>> Begin Article

Judson "Jud" Gilbert II (born January 22, 1952) was a member of the Michigan Legislature. Immediately prior to this term (2010-2012) he was a member of the Michigan State Senate, where he has served since 2002. Prior to that he was a member of the Michigan House of Representatives from 1998 to 2002. Gilbert is a Roman Catholic.  In 2010 Gilbert was elected to a third term in the Michigan State House.

Gilbert's House district covered most of St. Clair County.  His former Senate District covered all of St. Clair County and Lapeer County  He is a native of Algonac.  He graduated from Algonac High School and St. Clair County Community College.  He later went to Wayne State University, where he studied mortuary science.  He then spent several years as a funeral home director.

Gilbert is term limited and thus not running for re-election in 2010.  However, since the term limit in the state house is 3 terms and he only served two, Gilbert is running for the State House District 81.

>> End Article

## Objective
Could you continue the biography of Michigan legislator Jud Gilbert after its final sentence? The records come from a separate, unrelated source.

>> Begin Records

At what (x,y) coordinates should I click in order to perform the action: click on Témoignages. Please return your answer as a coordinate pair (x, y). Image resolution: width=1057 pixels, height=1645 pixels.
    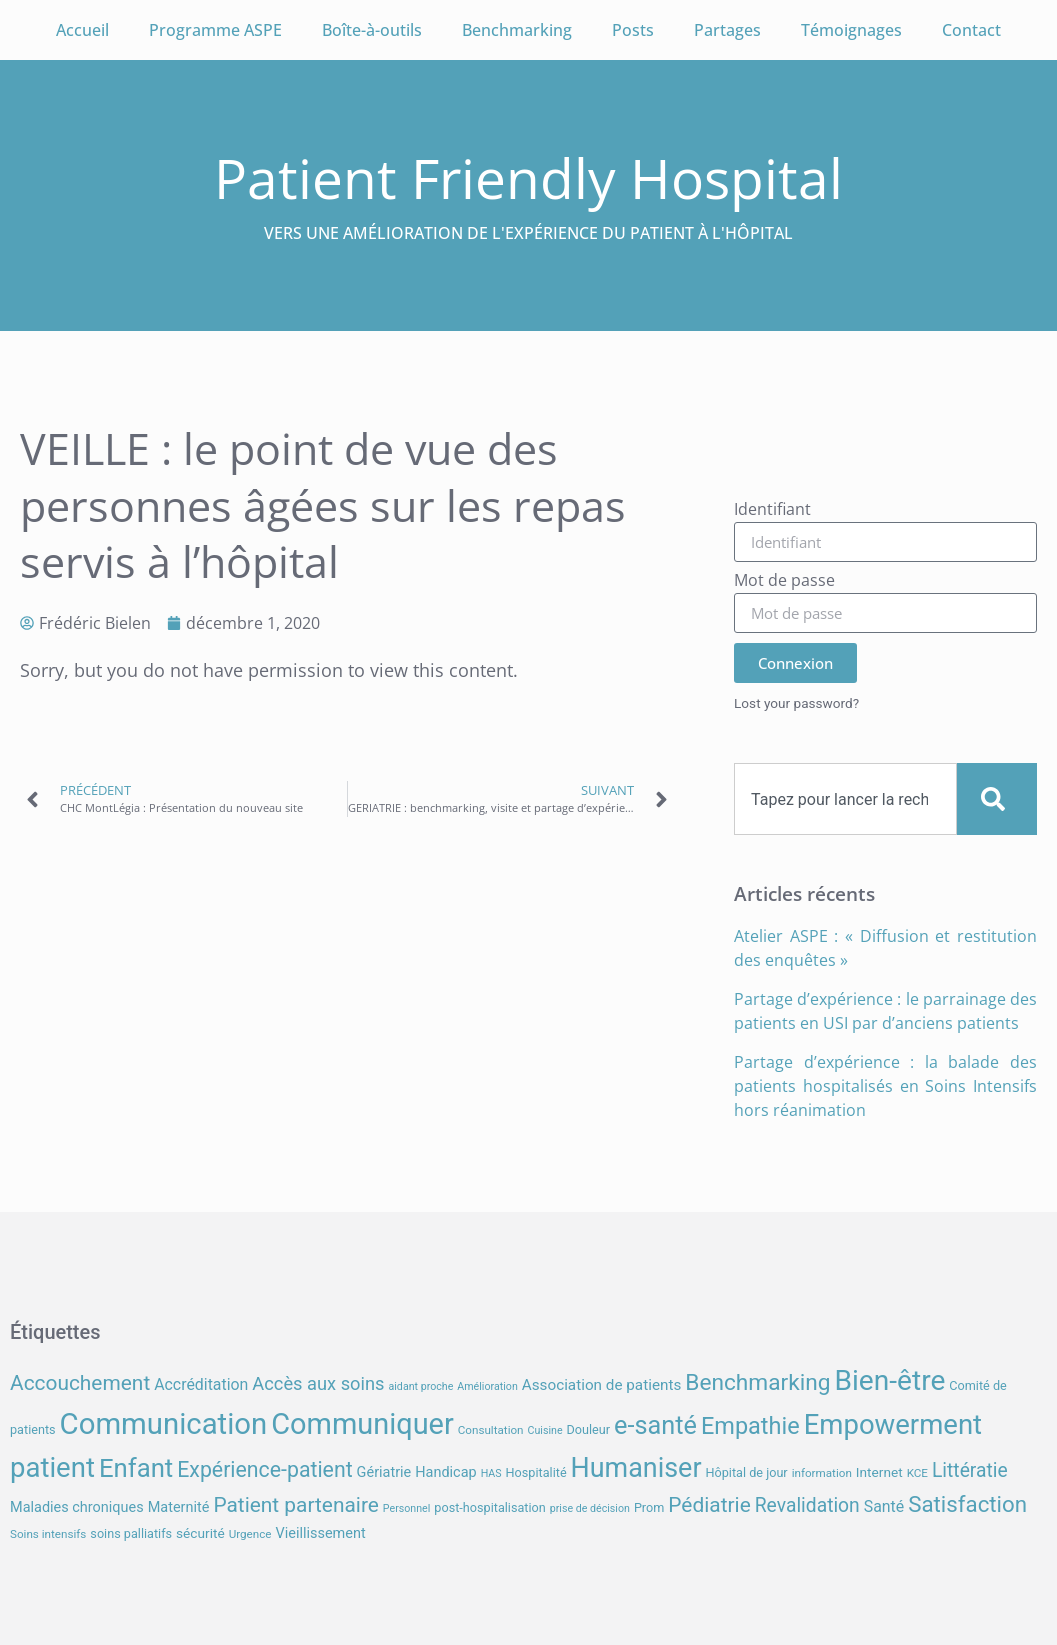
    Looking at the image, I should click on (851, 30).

>> End Records
>> Begin Records

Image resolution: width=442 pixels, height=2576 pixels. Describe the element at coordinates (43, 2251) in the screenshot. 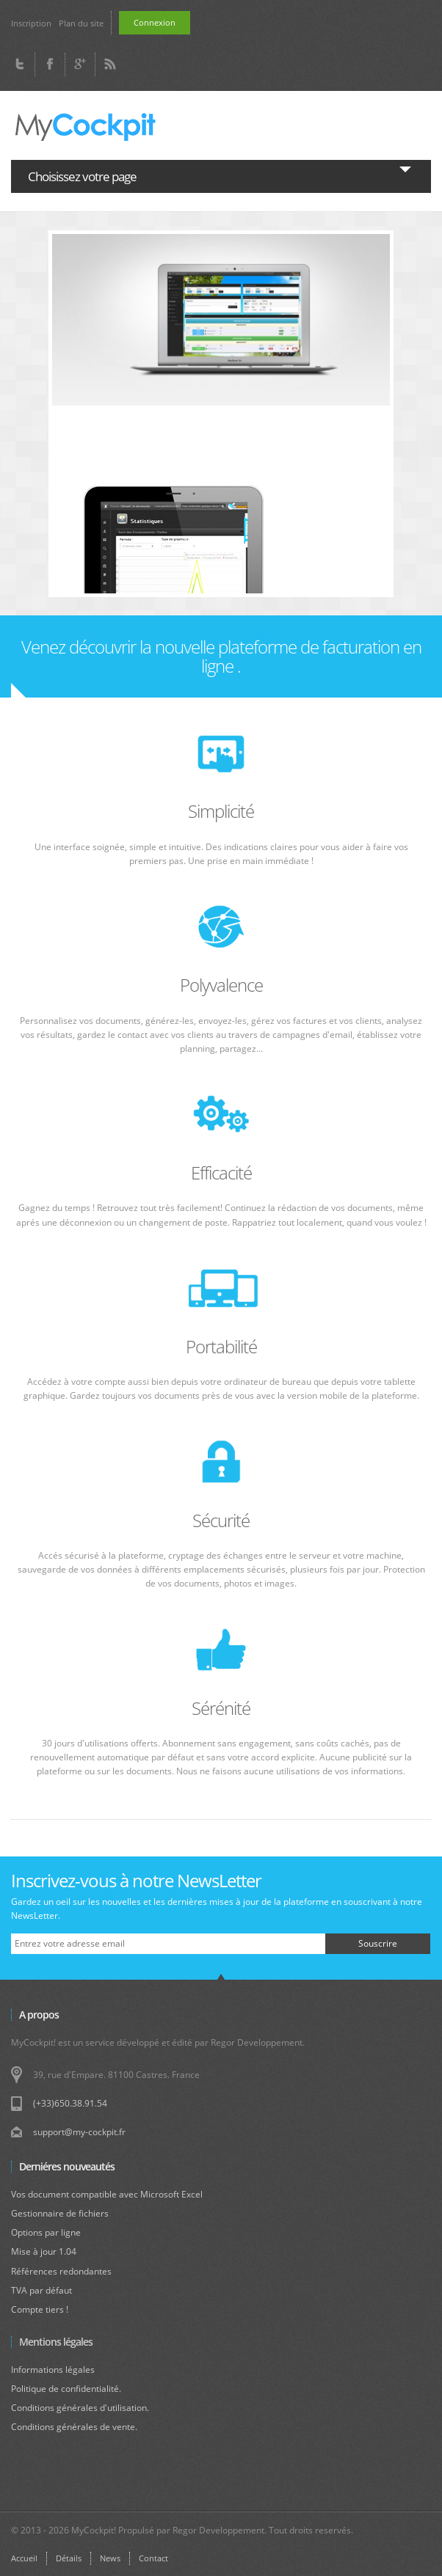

>> End Records

## Result
While in the State Senate Gilbert was an early fighter for replacing the Single Business Tax and was endorsed by the state chamber of commerce for these actions.  Gilbert is the chair of the Senate Transportation Committee and as such has been involved in negotiations to build the Detroit River International Crossing.  He has stalled this project to some extent with his inquiries about particulars of the project, such as who will pay the owners of the land condemned to build the bridge crossings and what will happen if toll revenue is below projections.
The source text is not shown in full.